Stephen.W
Stephen.W

Reputation: 2146

How to add padding outside border?

In CSS there is padding and margin. The former adds empty spaces inside border, and the latter adds spaces outside. Currently I am learning SwiftUI and I found the .padding modifier, which is equivalent to CSS's padding property, but I cannot find margin's equivalent.

Does it exist or do I have to create a wrapper view to achieve this goal?

Upvotes: 2

Views: 2319

Answers (1)

ScottM
ScottM

Reputation: 10512

SwiftUI's layout modifiers can be a bit confusing if you're coming from HTML and CSS.

Where CSS has a huge list of properties to choose from, SwiftUI tries to keep things simpler. To do that, it takes advantage of the ability to "chain" modifiers together.

For example, if you had a rectangle that needs internal padding of 8 pixels, a border of 1 pixel width and external margins of 10 pixels, you might express it in CSS like this:

.my-rectangle {
  padding: 8px;
  margin: 10px;
  border: 1px solid red;
}

And in CSS it doesn't matter what order those properties occur within the double braces; each has a specific meaning and is applied in the same way, even if the border property is at the end or the beginning.

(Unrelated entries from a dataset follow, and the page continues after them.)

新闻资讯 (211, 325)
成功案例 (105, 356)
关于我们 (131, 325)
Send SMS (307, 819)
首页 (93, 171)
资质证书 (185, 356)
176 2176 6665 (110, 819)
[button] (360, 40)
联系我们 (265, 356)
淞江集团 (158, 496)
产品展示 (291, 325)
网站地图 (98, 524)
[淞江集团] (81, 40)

In SwiftUI, though, styling is done by applying a modifier to a View, giving you a new view with the modification applied. You can then apply another modifier to that, and another, and so on. And because each modifier is adapting what has gone before, the order is very important.

So if we have a view to which we need to add the same spacing as the example above, we'd structure it something like:

MyView()
  .padding(8) // <-- internal padding
  .border(Color.red, width: 1) <<-- apply the border
  .padding(10) // <-- apply more padding outside the border

Building views up gradually like this is what allows SwiftUI to keep the number of modifiers you need for most views reasonably small and focussed.

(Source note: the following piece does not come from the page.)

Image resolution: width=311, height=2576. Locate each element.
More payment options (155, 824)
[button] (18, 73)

As you start building up more complicated views, you'll come across stacks and grids, which also have a concept of spacing between children. Depending on your design, it might be more useful to think about using spacing instead of external padding, especially if you start breaking your design up into reusable components.

But thinking about applying changes in a sequence, instead of all at once like CSS, is the key to constructing great SwiftUI views.